C. DES QUESTIONS EN SUSPENS

L'objet de ce projet de loi est modeste mais il n'est pas négligeable. Des questions restent néanmoins en suspens.

1. Des questions juridiques : la coexistence de deux procédures ?

L'objet du projet de loi est d'organiser une nouvelle procédure. Votre rapporteur, au regard des informations dont il dispose, s'interroge sur la coexistence de cette nouvelle procédure avec l'ancienne.

Il n'est en effet pas certain que les anciennes voies de recherche disparaissent. Et le maintien d'une voie alternative ne serait pas sans problème.

Au regard de l'ancienne procédure, il n'est pas sûr que le projet de loi soit plus favorable aux demandeurs. En effet, la jurisprudence, extrêmement libérale de la CADA, aboutissait deux fois sur trois à communiquer l'identité, notamment à chaque fois que la demande de secret n'était pas expresse. Une sorte de bénéfice du doute existait en quelque sorte, profitable aux personnes en quête de leurs origines.

La nouvelle procédure est plus tranchée : la communication n'a lieu qu'en cas de consentement de la mère. Il n'y a plus de bénéfice du doute.

Nul ne peut savoir si la dissipation du doute sera en moyenne aussi favorable aux demandeurs. C'est un premier point.

Le second point est que la compétence de la CADA, qui est générale, semble continuer à s'appliquer. En conséquence, rien n'interdit à un demandeur, qui aurait essuyé un refus, de demander communication du dossier à la CADA, qui, en raison de la décentralisation des dossiers, pourrait, dans l'ignorance, accueillir favorablement la demande.

Le problème n'est pas insurmontable : il suffit que la CADA renvoie systématiquement les demandes sur le Conseil.

2. Des questions procédurales : un projet à préciser

Un certain nombre de dispositions demeurent floues ou imparfaitement rédigées.

Votre rapporteur attire l'attention notamment sur deux points :

La composition du Conseil reste à parfaire. Si l'absence de représentant de la chancellerie reste une énigme pour votre rapporteur, la rédaction telle qu'issue de l'Assemblée nationale lui semble trop restrictive.

En effet, un amendement est venu préciser que les personnalités qualifiées appelées à siéger au Conseil seront de compétences professionnelles « médicales ou paramédicales » . L'esprit d'un tel amendement était justifié. Une présence médicale est nécessaire au sein de la commission mais elle ne doit pas avoir pour conséquence d'exclure les travailleurs sociaux.

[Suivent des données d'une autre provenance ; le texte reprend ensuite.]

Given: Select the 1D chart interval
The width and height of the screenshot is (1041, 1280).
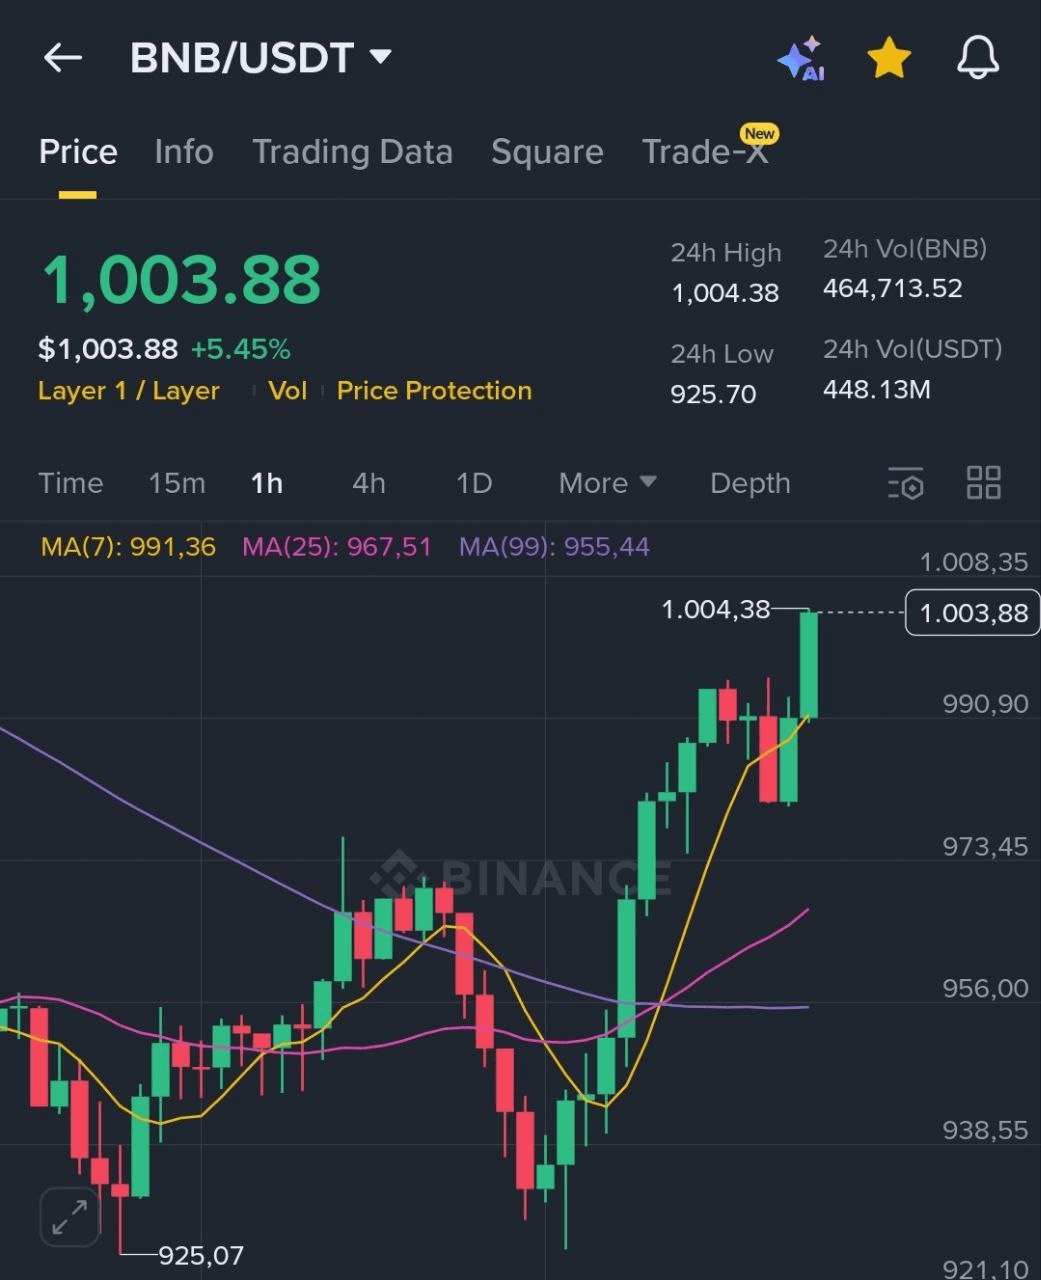Looking at the screenshot, I should (x=474, y=483).
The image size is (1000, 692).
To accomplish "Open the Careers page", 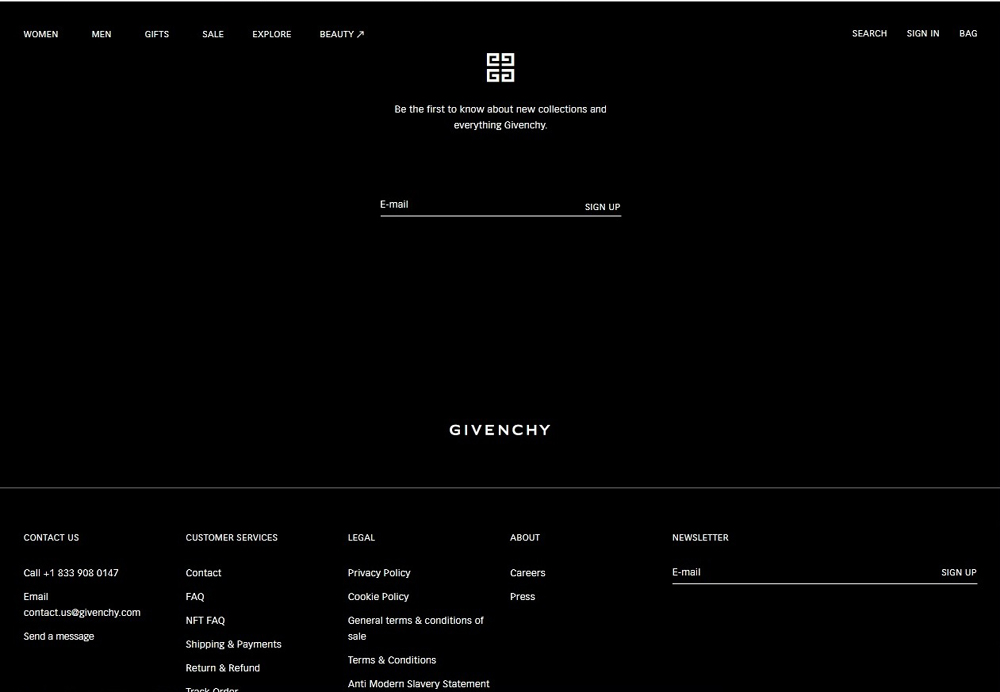I will point(527,572).
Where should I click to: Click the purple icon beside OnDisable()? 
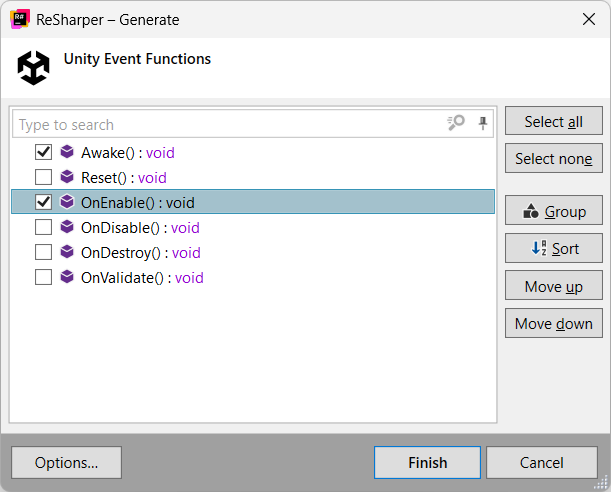tap(67, 227)
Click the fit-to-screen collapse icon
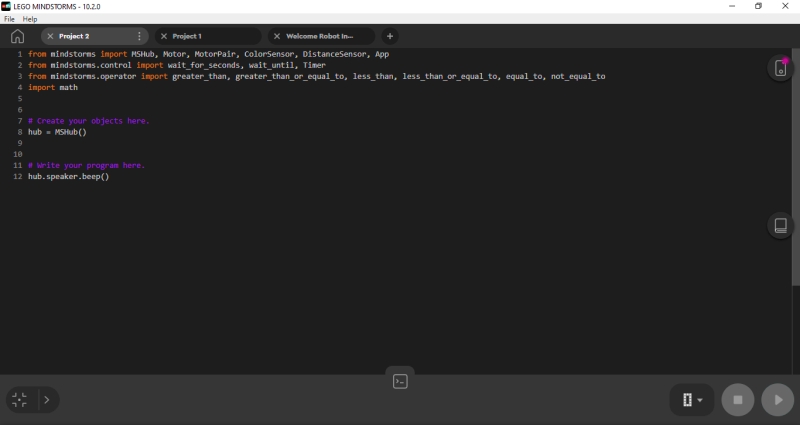Viewport: 800px width, 425px height. (19, 400)
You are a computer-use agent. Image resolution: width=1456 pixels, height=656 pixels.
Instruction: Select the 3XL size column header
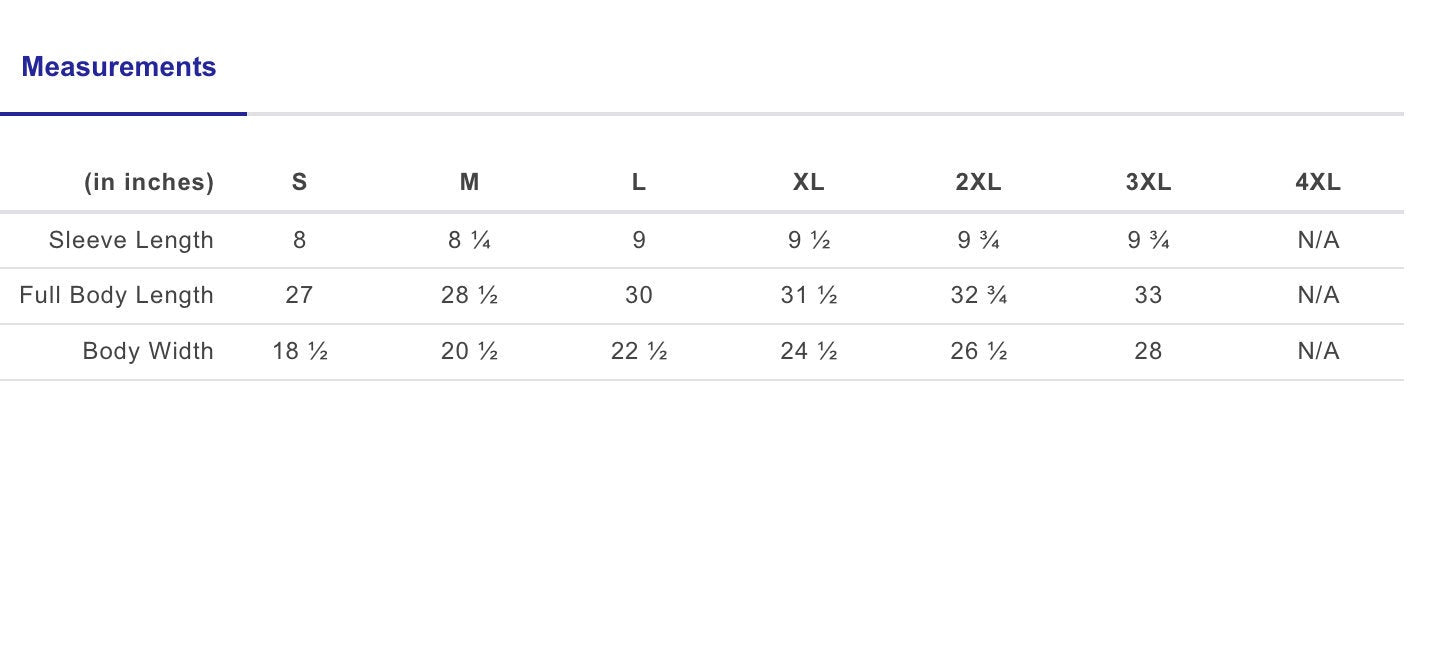pos(1148,182)
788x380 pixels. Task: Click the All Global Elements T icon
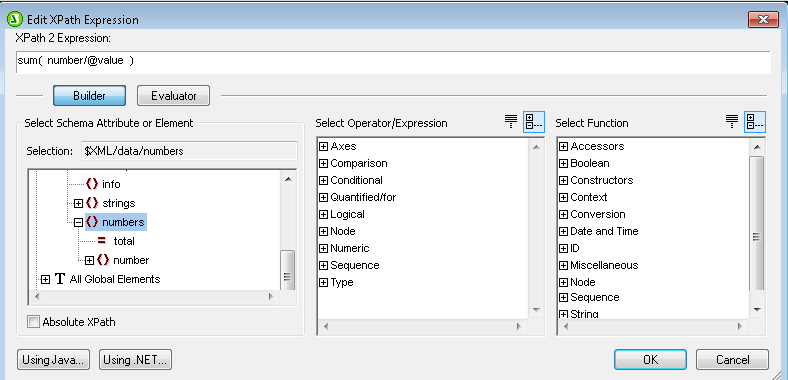60,279

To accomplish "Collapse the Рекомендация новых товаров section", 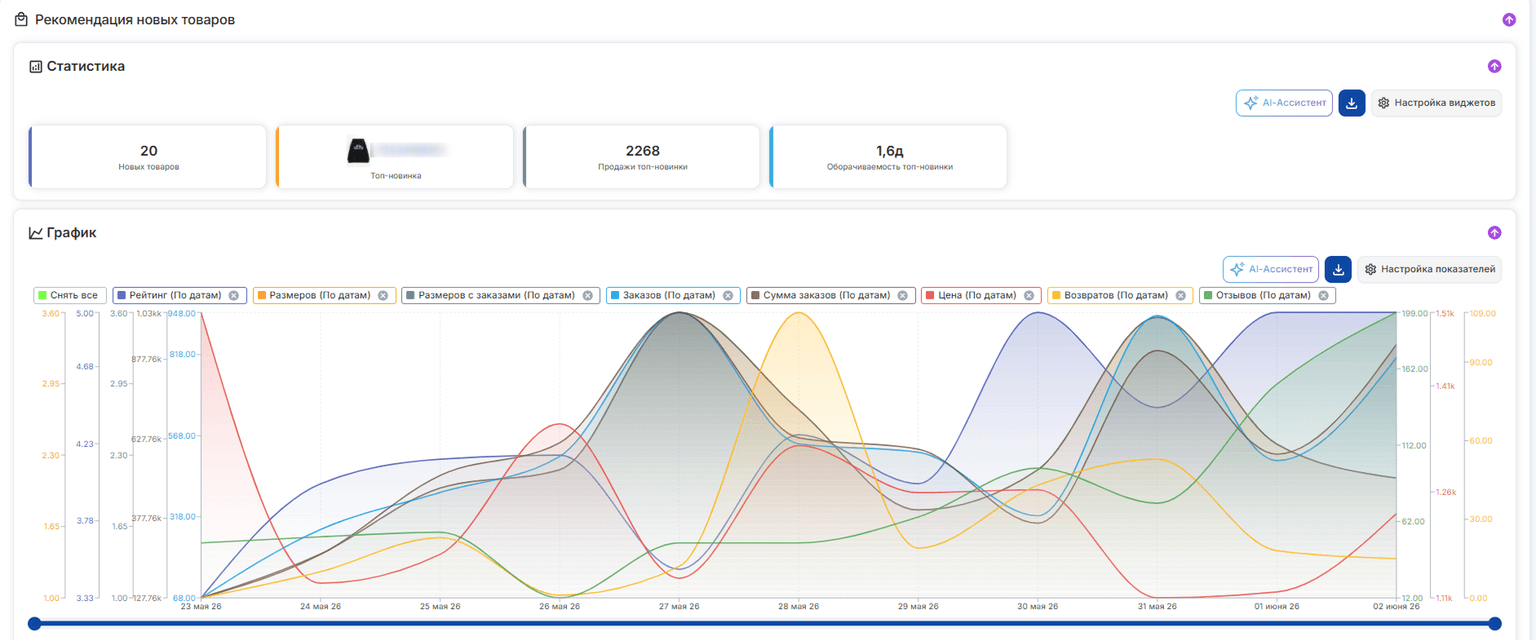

L'accompagnement social est souvent réalisé, dans les structures hospitalières d'accueil, par des assistantes sociales. Il serait regrettable d'exclure l'expérience de ces dernières a priori .

Le projet de loi prévoit en outre que les relations entre les départements et le Conseil seront assurées par deux agents au moins, qui auront entre autres tâches à « organiser la mise en oeuvre de l'accompagnement psychologique et social dont peut bénéficier la femme » et à « s'assurer de la mise en place d'un accompagnement psychologique de l'enfant » . Le texte prévoit en leur faveur une formation initiale et continue, assurée par le Conseil national, et définie par décret.

Votre rapporteur s'interroge sur la professionnalisation de ces personnes et sur leur rôle précis. L'imprécision du texte reflète en réalité les carences du projet en matière d'accompagnement psychologique, dans des situations ou bien souvent la mère repart parfois rapidement et où l'enfant, nourrisson, est confié à l'adoption ; ce n'est que bien plus tard qu'elle ressentira les besoins d'une assistance d'ordre psychologique.

En outre, les auditions auxquelles a procédé votre rapporteur ont attiré son attention sur un autre point.

Les recherches dites « personnelles » -parce qu'elles se déroulent hors des cadres institutionnels- semblent se traduire le plus souvent par un travail patient d'approche qui a pour objet de préserver au maximum, par discrétion, la vie privée de la mère. Cette méthode est d'ailleurs un gage de succès.

Les contacts officiels pris par le Conseil avec la mère de naissance présenteront-ils toutes les garanties de discrétion, de « tact » et de patience ?

Il n'est pas impossible que, dans le cas où elles seraient contactées de manière trop abrupte et administrative, certaines mères opposent une fin de non-recevoir à la demande de leurs enfants, dictée davantage par l'impréparation de leur décision que par la volonté profonde de conserver ce secret.

Contre son esprit, la loi aboutirait à un effet pervers : nuire au rapprochement sincère des volontés.